The continuous function \(f(x)\) is said to be an algebraic function if there exist polynomial functions \(g_0(x), g_1(x), \cdots, g_n(x)\) such that the following identity is satisfied:

\[g_n(x)[f(x)]^n + g_{n-1}(x)[f(x)]^{n-1} + \cdots + g_1(x)f(x) + g_0(x) = 0.\]

Example. Rational functions are a special case of algebraic functions. □

Example. Let us prove that the function \(f(x) = \sqrt{x}\) defined on \(x \geq 0\) is continuous.

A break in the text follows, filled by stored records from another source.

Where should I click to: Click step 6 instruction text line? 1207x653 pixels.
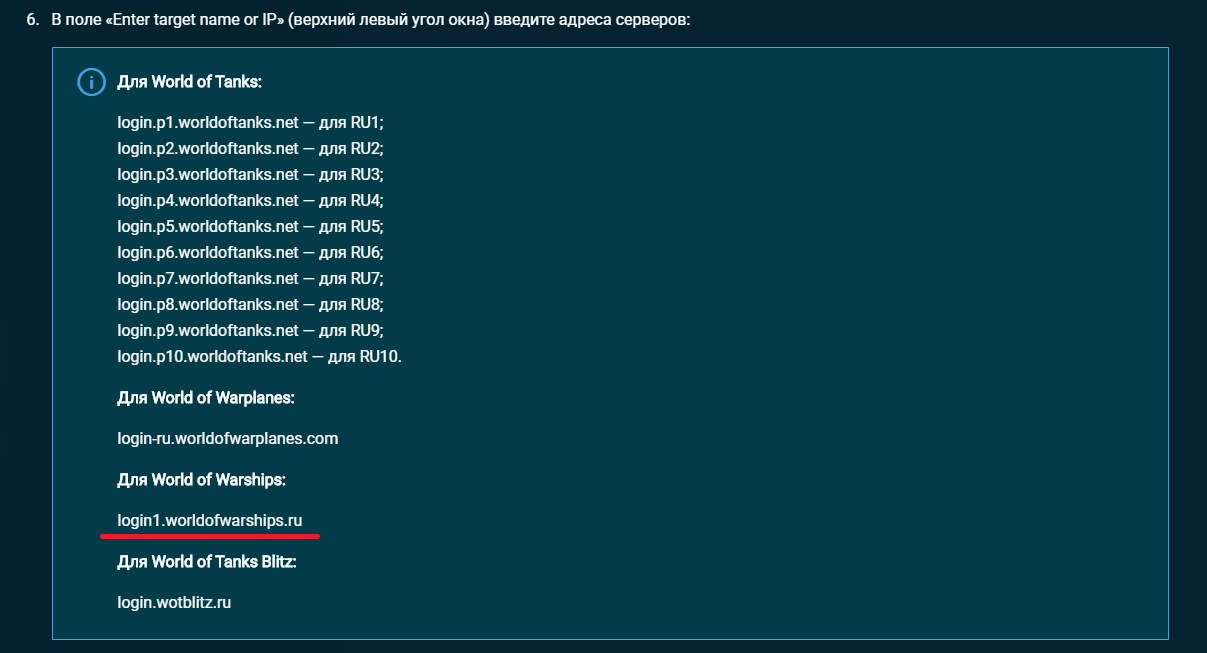tap(358, 20)
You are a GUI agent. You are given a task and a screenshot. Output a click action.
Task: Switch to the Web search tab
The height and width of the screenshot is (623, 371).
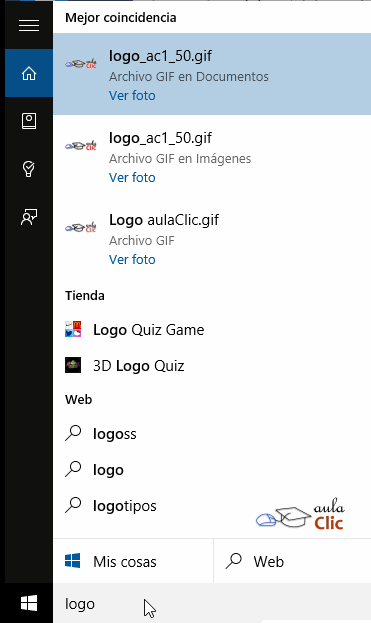pos(292,561)
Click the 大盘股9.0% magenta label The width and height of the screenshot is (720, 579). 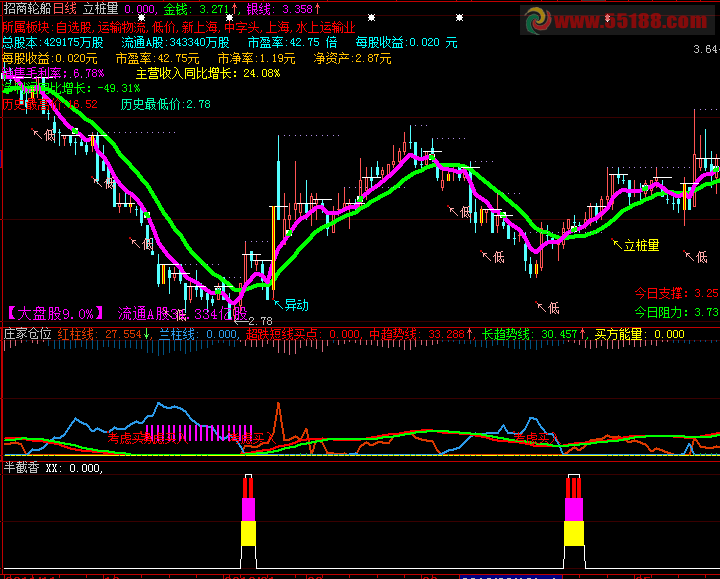click(x=55, y=313)
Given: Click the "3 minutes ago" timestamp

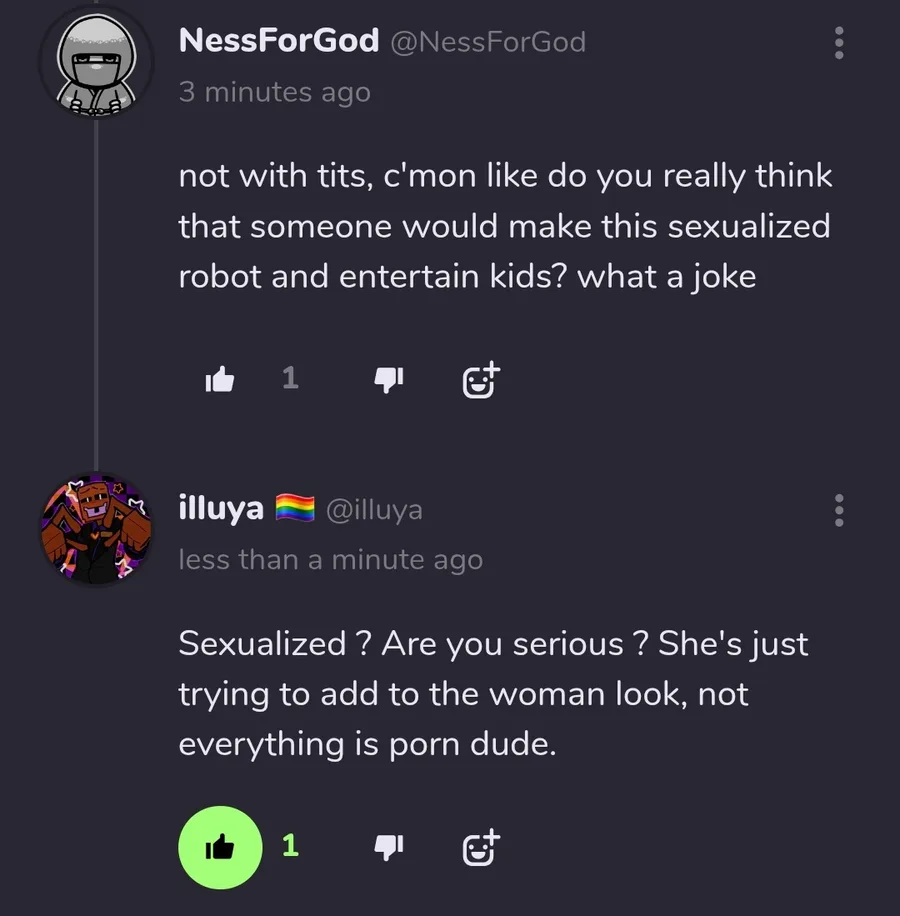Looking at the screenshot, I should point(274,92).

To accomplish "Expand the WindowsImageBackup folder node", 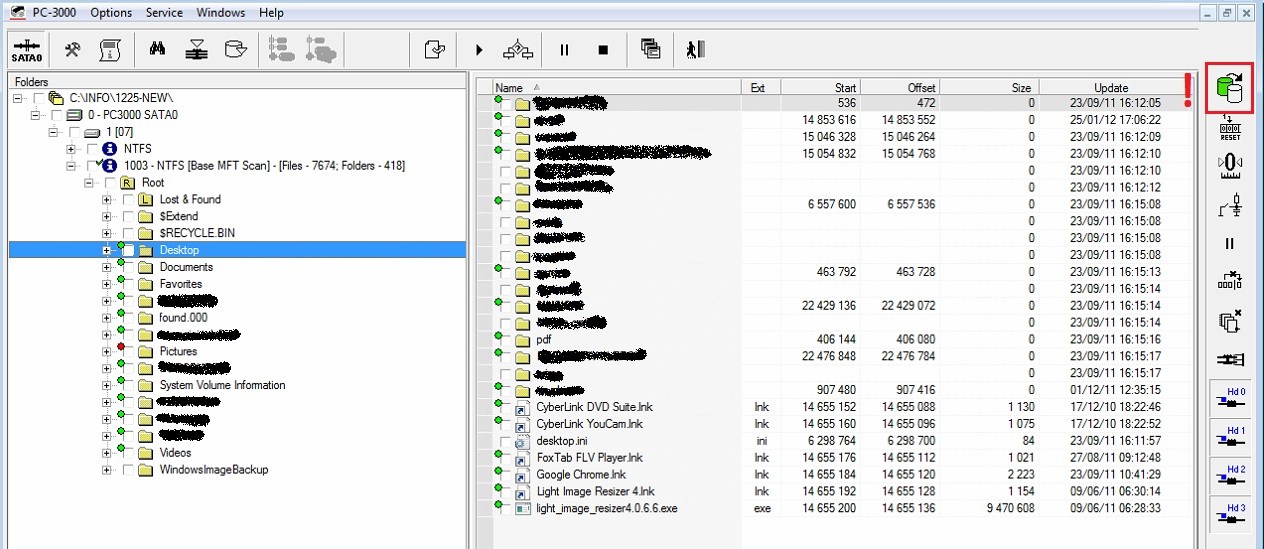I will point(106,470).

First, consider the case when \(a > 0\). For all \(\varepsilon > 0\), let us define \(\delta= \varepsilon\sqrt{a}\). Then, if \(x \geq 0\) and \(0 < |x - a| < \delta\),

\[\begin{eqnarray*} |\sqrt{x} - \sqrt{a}| &=& \left| \frac{(\sqrt{x} - \sqrt{a})(\sqrt{x} + \sqrt{a})}{\sqrt{x} + \sqrt{a}}\right|\\ &=& \frac{|x - a|}{\sqrt{x} + \sqrt{a}}\\ &\leq & \frac{|x - a|}{\sqrt{a}} < \frac{\delta}{\sqrt{a}} = \varepsilon. \end{eqnarray*}\]

Next, consider the case when \(a = 0\). For any \(\varepsilon > 0\), take \(\delta = \varepsilon^2 > 0\). If \(0 < x < \delta\), then \(|\sqrt{x} - 0| = \sqrt{x} < \sqrt{\delta} = \varepsilon\). Thus, \(\lim_{x\to +0}\sqrt{x} = 0\). Therefore, \(f(x) = \sqrt{x}\) is continuous at all \(x\geq 0\). □

Exponential functions

Definition (Exponential function)

Let \(a > 0\) be a real number. The function defined by

\[f(x) = a^x\]

is called an exponential function with base \(a\). In particular, when we simply say the exponential function, the base is \(e\) (Napier's constant).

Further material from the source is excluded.